Apple製品のメモアプリの場合、比較的新しいバージョンであれば、手書きや描画、画像挿入なども可能です。一方で、Windows標準のメモ帳ソフトは、テキスト入力だけのシンプルなものになります。
基本的にはテキストだけで作ることになりますが、最も簡単にマニュアルを作る方法です。フォーマット等も作りこむ余地がありませんので、逆に更新等もしやすくなります。手間をかけずに業務マニュアルを作るには最適です。
Word
Wordは、Microsoft社が開発・販売する文書作成ソフトです。
目次の挿入機能や差し込み印刷機能があるため、メモ帳よりももう一段しっかりした業務マニュアルを作成可能です。画像を差し込んだり、シンプルな図表なども挿入したりできます。
また、変更履歴の機能を使えば、マニュアルの修正・更新の引き継ぎもスムーズに行なえるでしょう。多くのWindowsパソコンにインストールされていますので、共有や更新なども比較的容易に行うことができるでしょう。
Googleドキュメント
Googleドキュメントは、オンライン上でドキュメント作成・編集ができるGoogleのソフトウェアです。Googleドキュメントは、クラウド上に文書を保存することで、複数人が共同で編集作業を行なえる魅力があります。

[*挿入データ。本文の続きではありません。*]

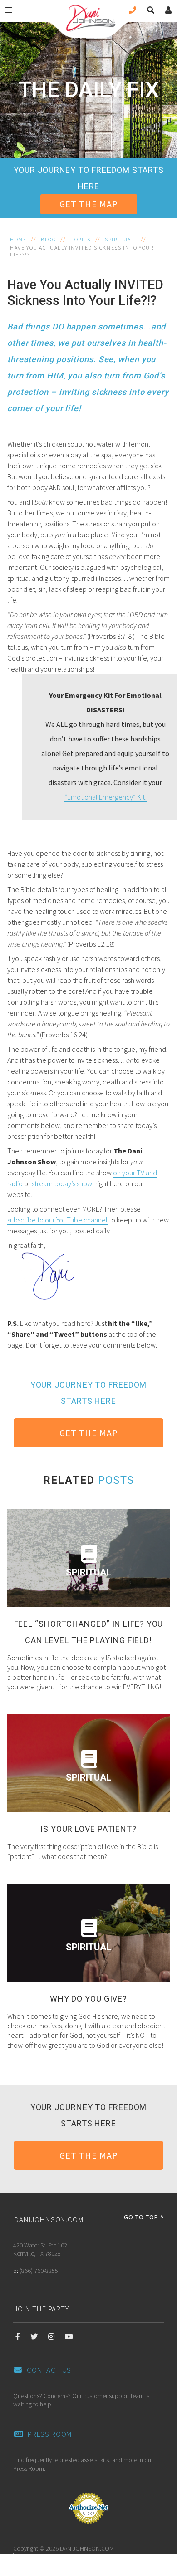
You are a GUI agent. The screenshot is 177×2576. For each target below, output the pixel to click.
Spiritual (119, 239)
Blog (48, 239)
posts (116, 1480)
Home (18, 239)
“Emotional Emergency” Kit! (105, 796)
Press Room (50, 2434)
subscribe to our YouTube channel (57, 1219)
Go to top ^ (144, 2217)
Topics (80, 239)
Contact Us (49, 2370)
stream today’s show (62, 1183)
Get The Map (88, 204)
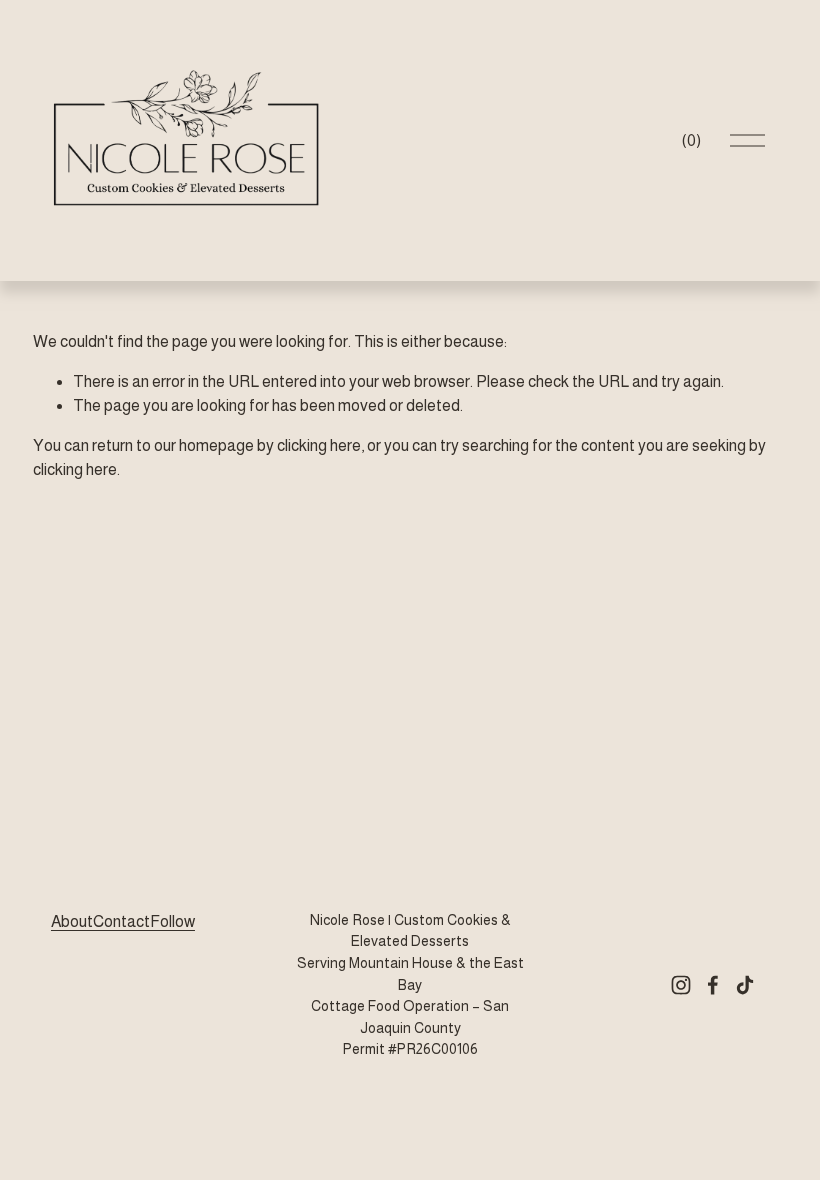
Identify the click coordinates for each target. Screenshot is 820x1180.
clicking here (319, 445)
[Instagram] (681, 985)
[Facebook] (713, 985)
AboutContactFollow (123, 921)
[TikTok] (745, 985)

使い勝手はWordと同じで履歴の自動保存や画像や図表の挿入も可能です。何より有料のアプリ等が必要なく、ブラウザさえあれば編集や閲覧が可能なことが魅力です。また、URLさえ共有すれば、どの端末からも閲覧できますので、その点でも使いやすいでしょう。
Googleスライド
Googleスライドは、オンライン上で使える無料のプレゼンテーションソフトです。MicrosoftのPowerPointと比べて機能は若干限定されますが、基本的には、同じ感覚で操作できます。
Googleスライドの魅力は、Googleドキュメントと同じくオンライン上で閲覧、複数人での共同編集、履歴の自動保存などができる点です。パワーポイントと同じスライド形式ですので、画像を豊富に使うようなマニュアルに向いています。
マニュアル作成に特化したSaaSサービス
普段からMicrosoftのOffice製品を使い慣れている人であれば、ここまで紹介したWordやGoogleドキュメントなどで十分業務マニュアルを制作できるでしょう。
ただ、個人や組織でさらに業務マニュアルを作りこみたいという場合には、マニュアルの制作に特化したSaaSサービスもありますので、ニーズに合うものがあるか見てみてもよいでしょう。
SaaSサービスには、無料と有料のものがあります。有料のものは機能が豊富で使い勝手も良いですが、対象人数が増えていった場合などにかなり高額になってくる場合もあります。欲しい機能や将来性なども考えたうえで、サービスの比較検討、導入可否を決めるとよいでしょう。